The title of this book may be more familiar to you now than it would have been a few months ago, given that James Wood has recently written it up for The New Yorker. But a member of my reading group discovered it through an earlier review by Claire-Louise Bennett, which is included in this current volume as an afterword. (I’ll provide links to both pieces below.)

So here’s the setup (and it all happens in the first few pages, so I’m not giving much away): a middle-aged woman is invited by her cousin to come stay with them at her husband’s hunting lodge in the Austrian mountains for a few days. The couple go into the village, but only their dog Lynx comes back. When our unnamed protagonist goes off the next morning in search of them, she runs into a smooth, translucent wall, which she soon discovers separates her from almost everything.

At this point, conventional storytelling would probably take us into the realm of science fiction. Much would be made of how the wall came to be and who or what had built it. Unless this was a particularly dystopian style, our narrator would almost certainly find a way to get around it, solve the crisis and eventually emerge victorious.  Despite the premise, though, this is a different sort of novel. It is about a woman thrust into solitude who, while learning how to survive, has time to reflect on what her life has been and what it has truly meant to her.

The book may more closely resemble Robinson Crusoe, if Lynx can be thought of as a kind of Friday. The story is told in the form of a report that the woman writes down, describing the practical details of how she manages to survive alone in the world.  Her motivation for keeping such a record are similar to Crusoe’s as well—to keep track of time, to keep her mind active and to leave an account of her experience, even though she is fairly certain that no one will ever read it.

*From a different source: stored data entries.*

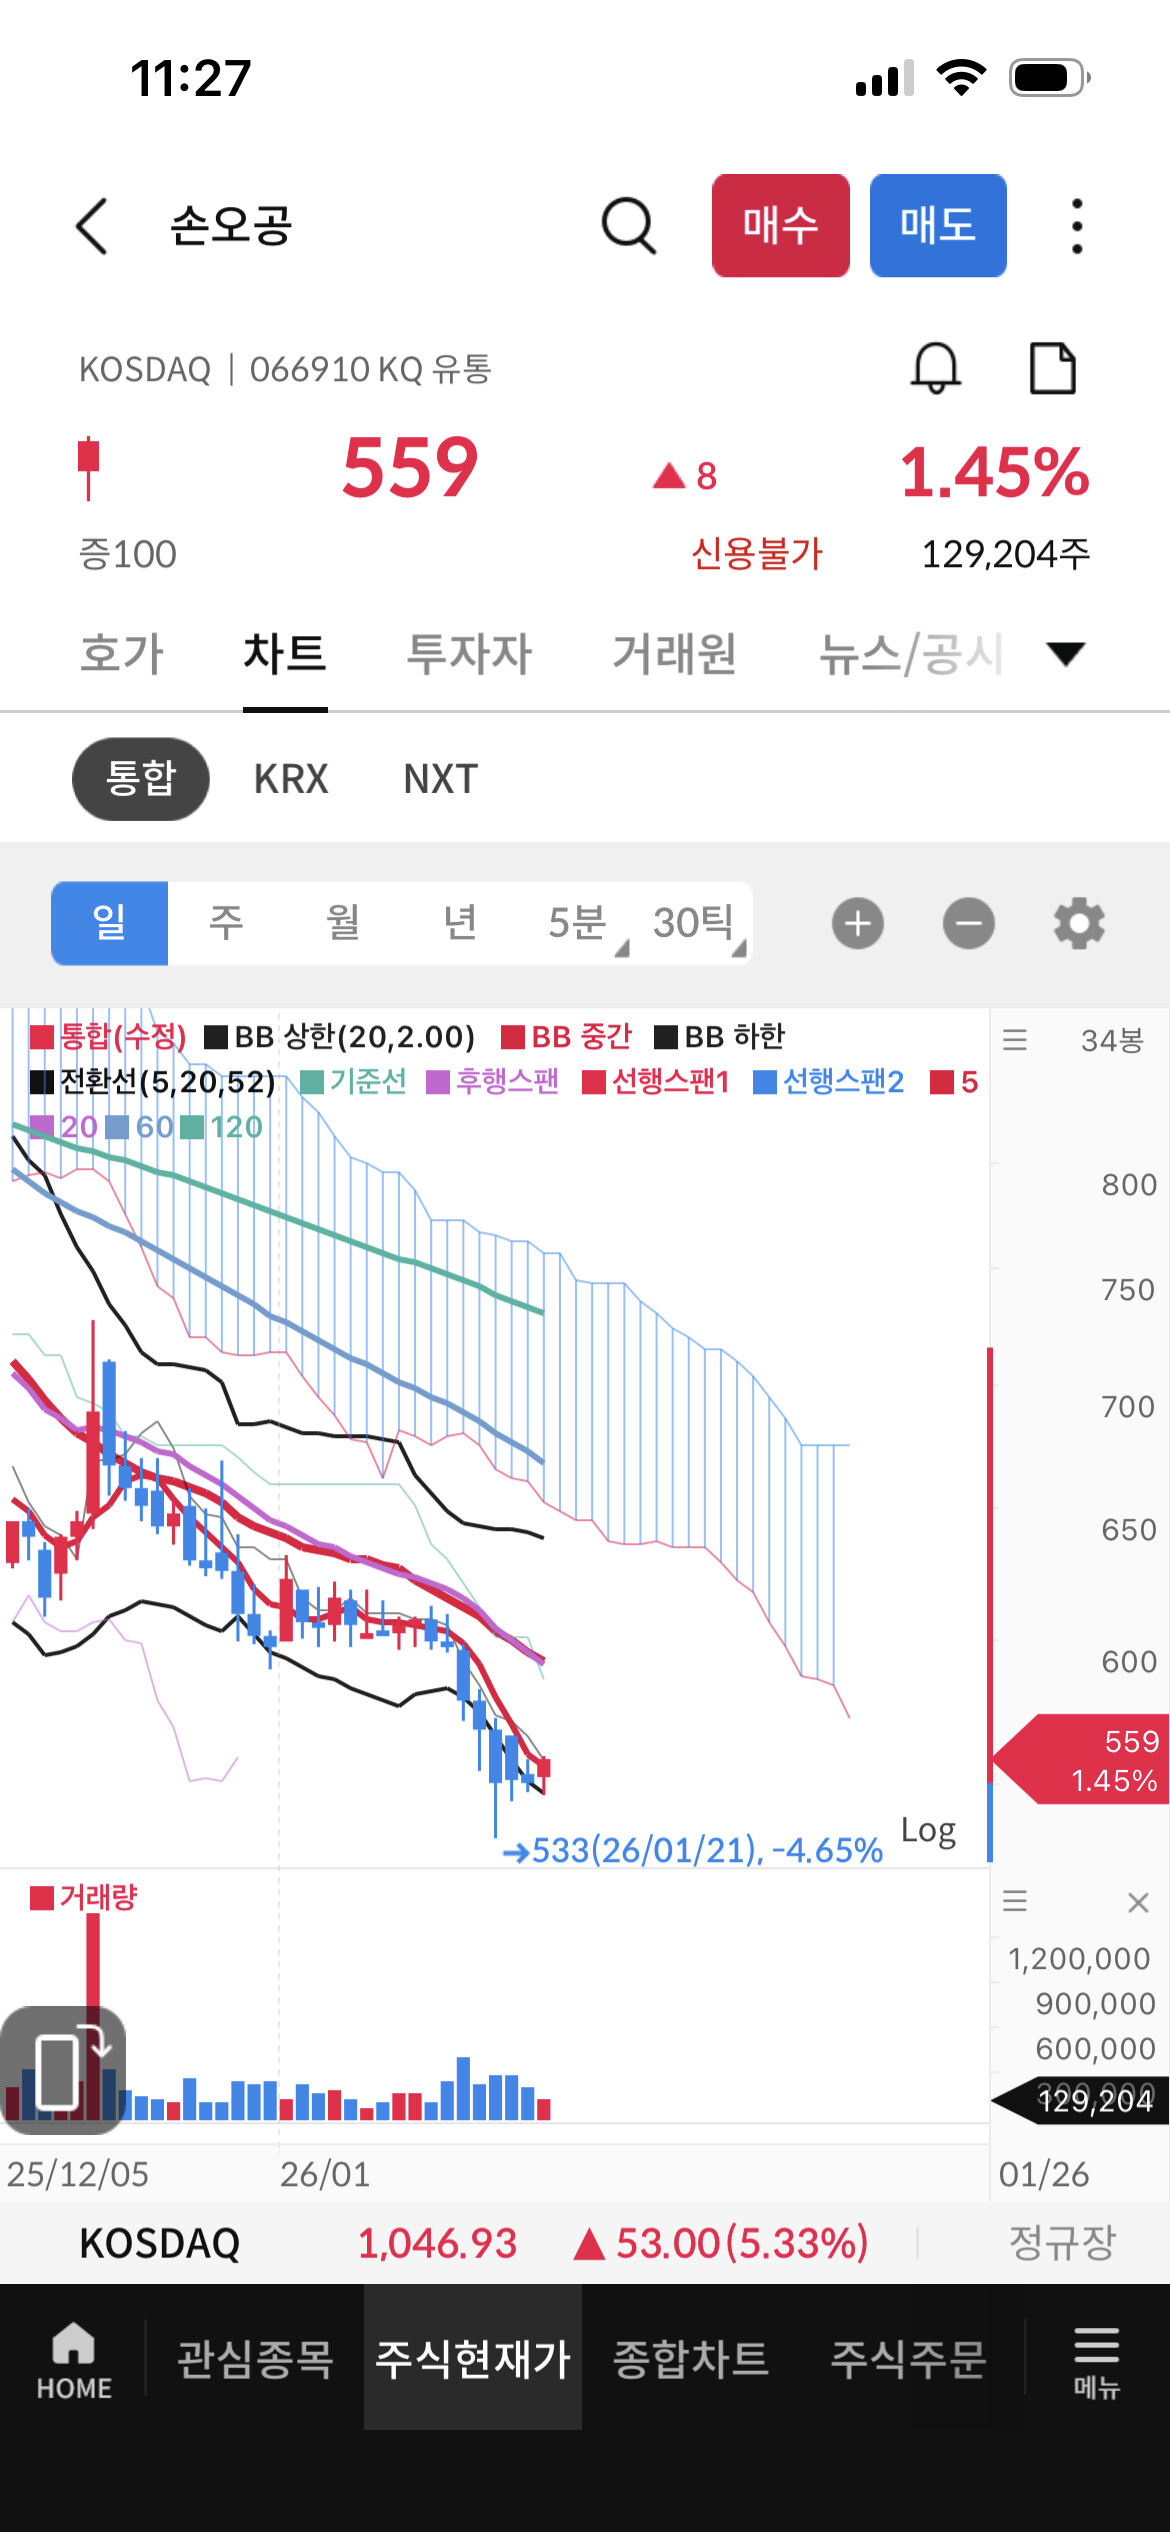
Task: Tap the back arrow icon
Action: pyautogui.click(x=92, y=226)
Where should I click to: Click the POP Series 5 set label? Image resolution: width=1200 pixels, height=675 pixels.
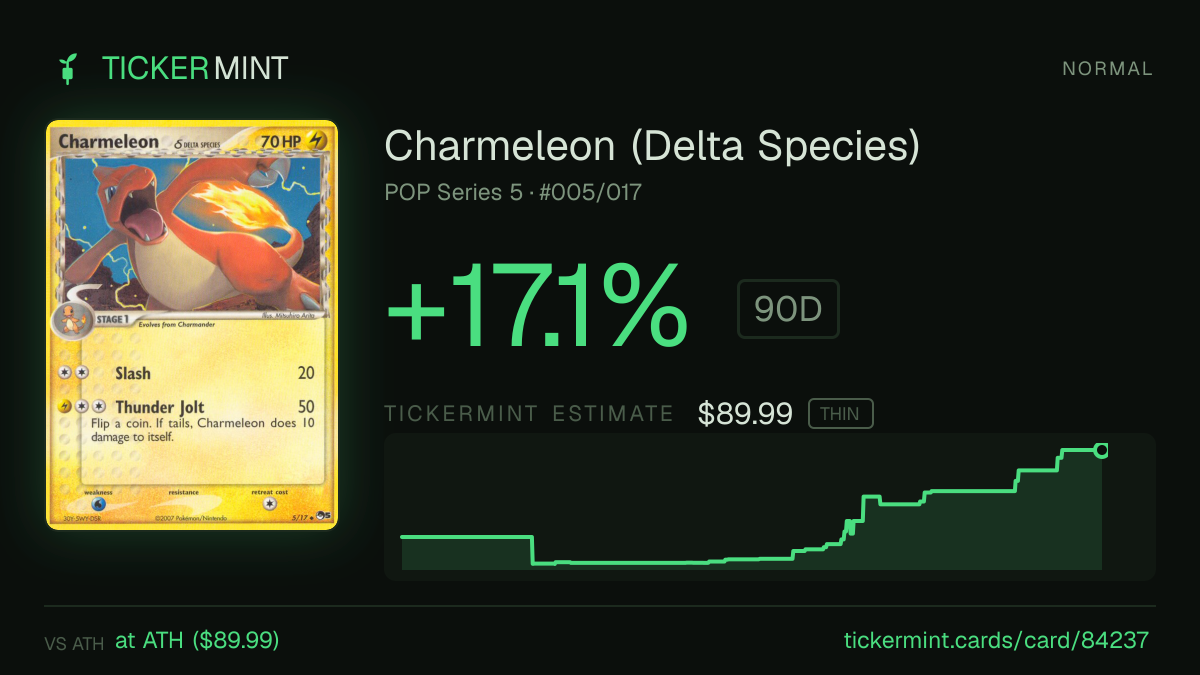click(x=454, y=192)
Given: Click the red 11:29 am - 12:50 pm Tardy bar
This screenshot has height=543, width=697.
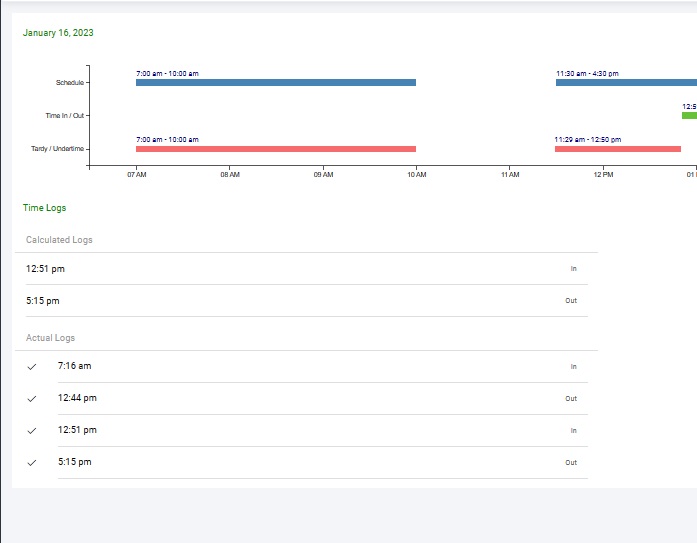Looking at the screenshot, I should point(617,149).
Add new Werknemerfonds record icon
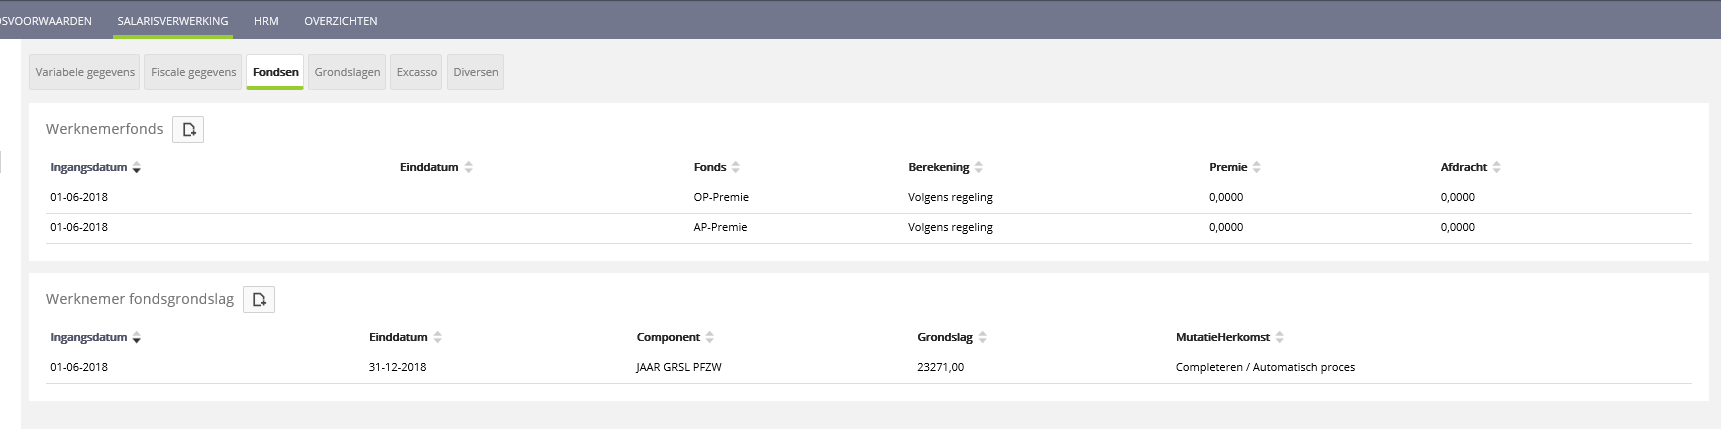The width and height of the screenshot is (1721, 429). tap(188, 130)
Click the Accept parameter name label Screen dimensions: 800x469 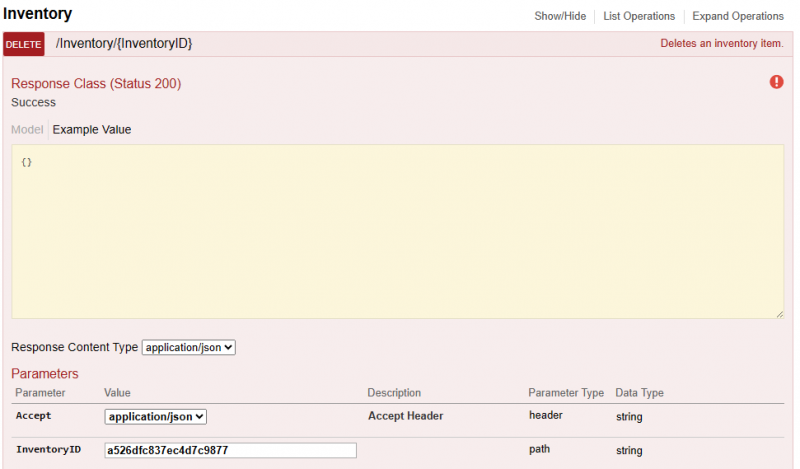[33, 416]
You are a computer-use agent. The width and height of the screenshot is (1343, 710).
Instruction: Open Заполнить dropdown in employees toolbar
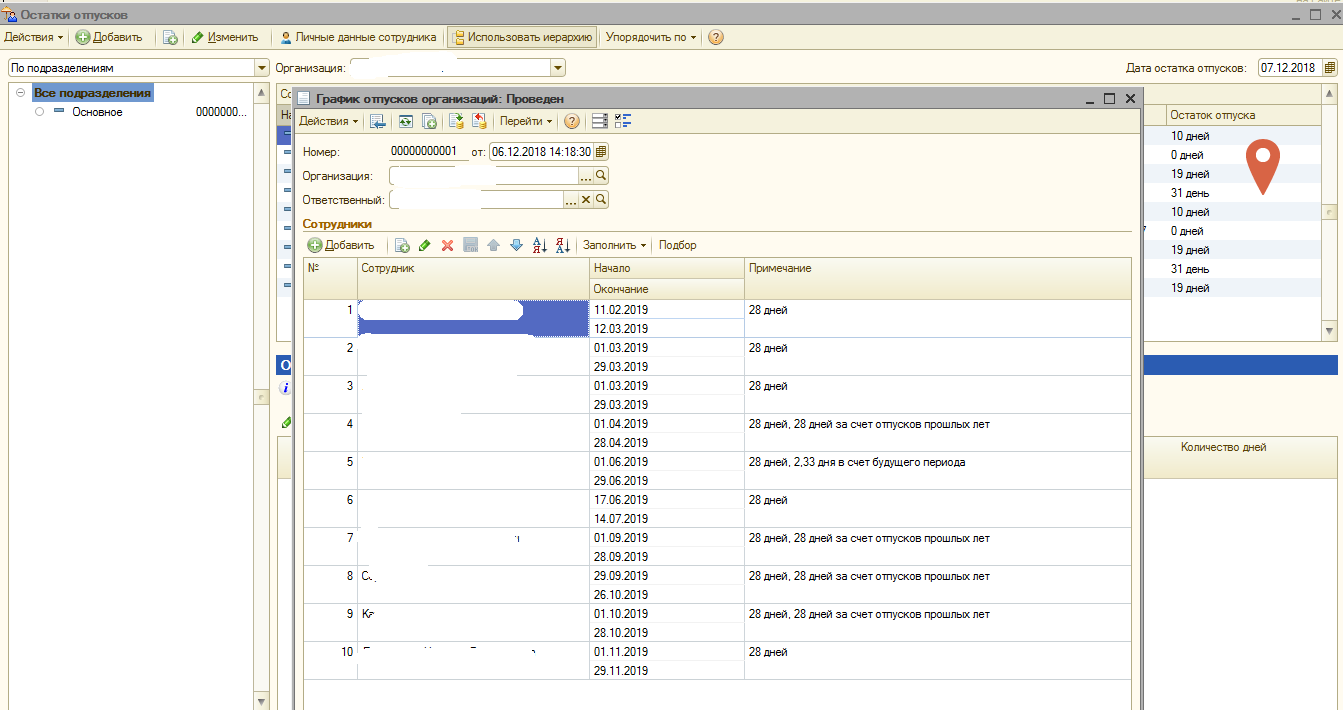pyautogui.click(x=614, y=245)
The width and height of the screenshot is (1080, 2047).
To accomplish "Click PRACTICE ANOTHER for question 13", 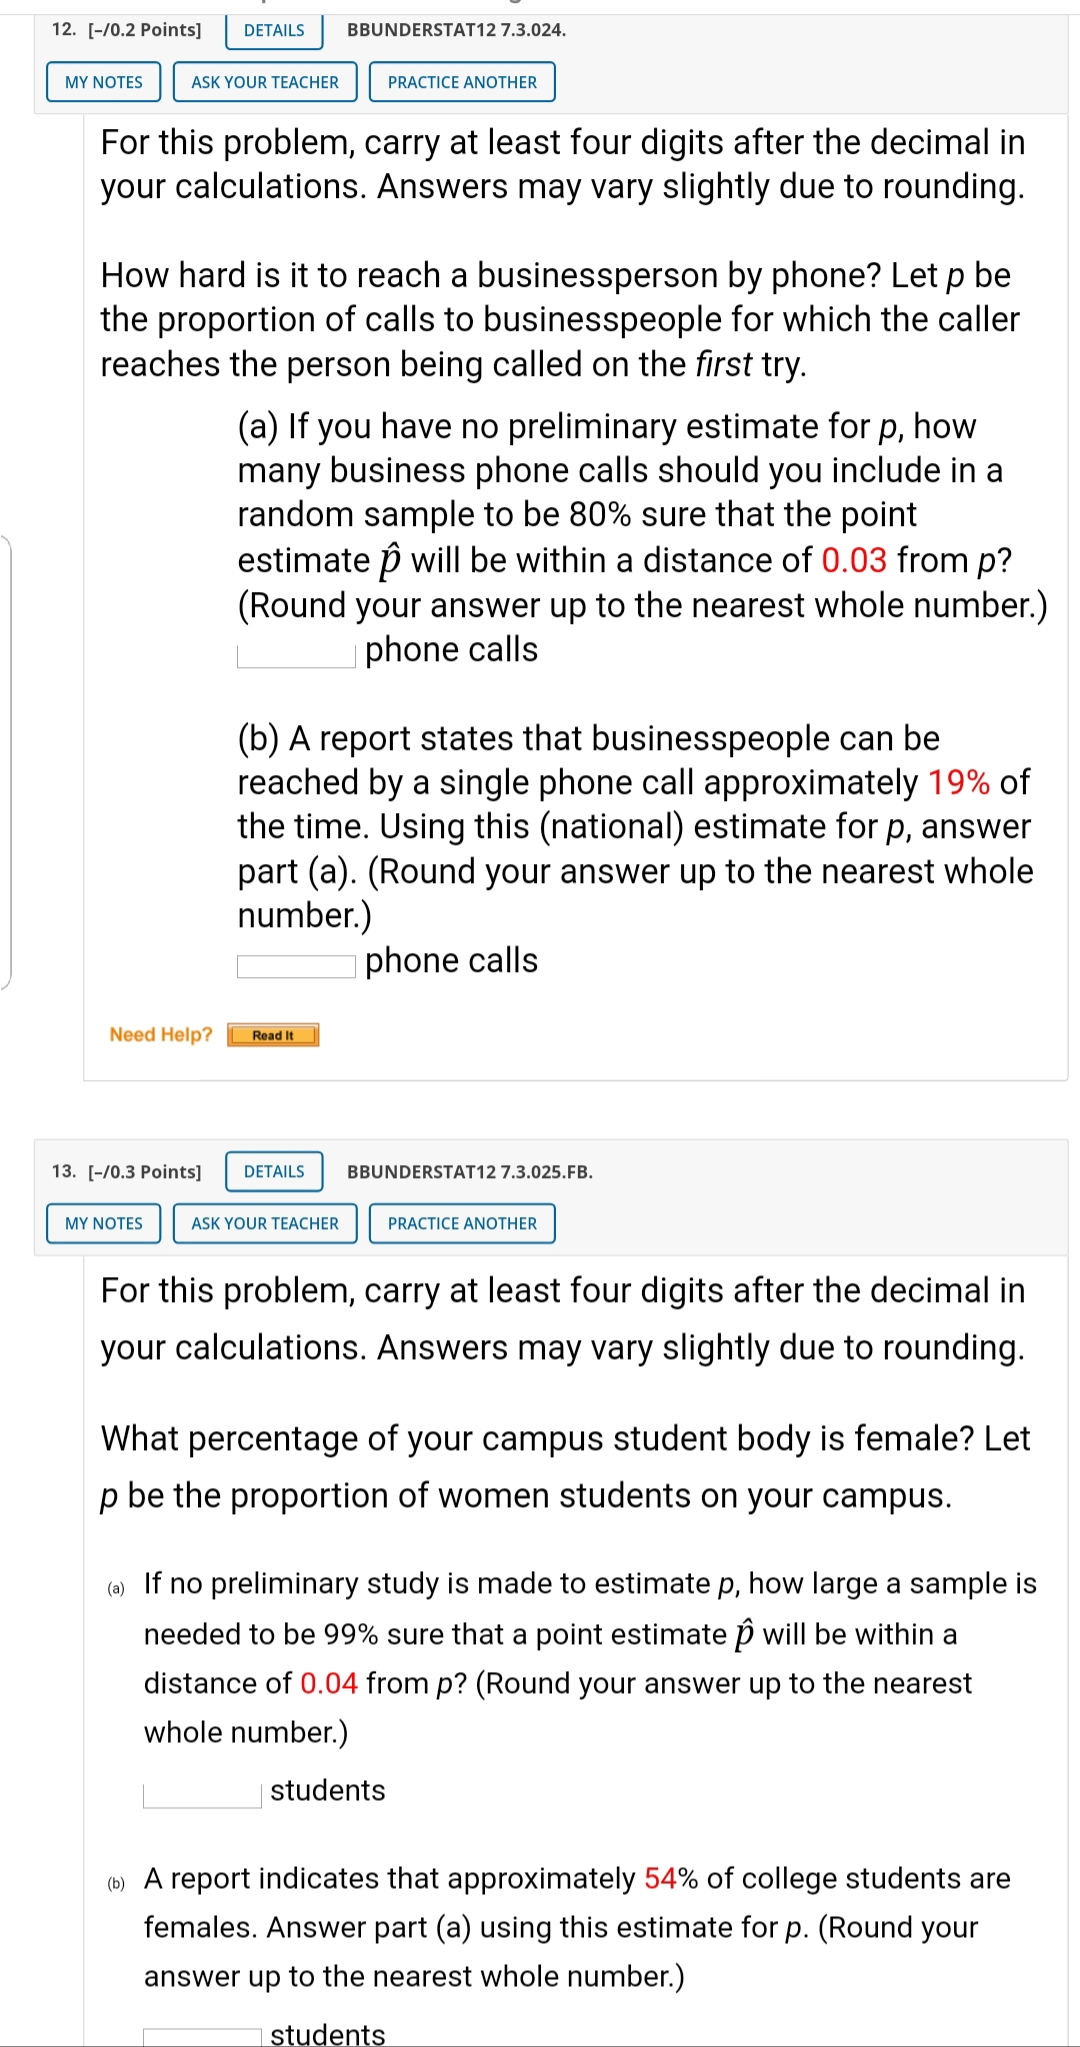I will click(462, 1223).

Although there are many elements of this book worth discussing, in this short review I’d like to focus on two. First, Haushofer’s extraordinary care in rendering this woman’s domestic life with animals, who prove to be in some ways more satisfying companions than people ever were to her. Unless I’m forgetting something, there is no dialogue at all in this book, so in a real sense the woman’s only verbal outlet is in this notebook she’s keeping. But that doesn’t mean she isn’t in communication with the animals—it’s just on a different level. As we learn early on, there will be deaths in this alternate family. Even so, I expect you may be as surprised as I was at how deeply the loss cuts even for the reader.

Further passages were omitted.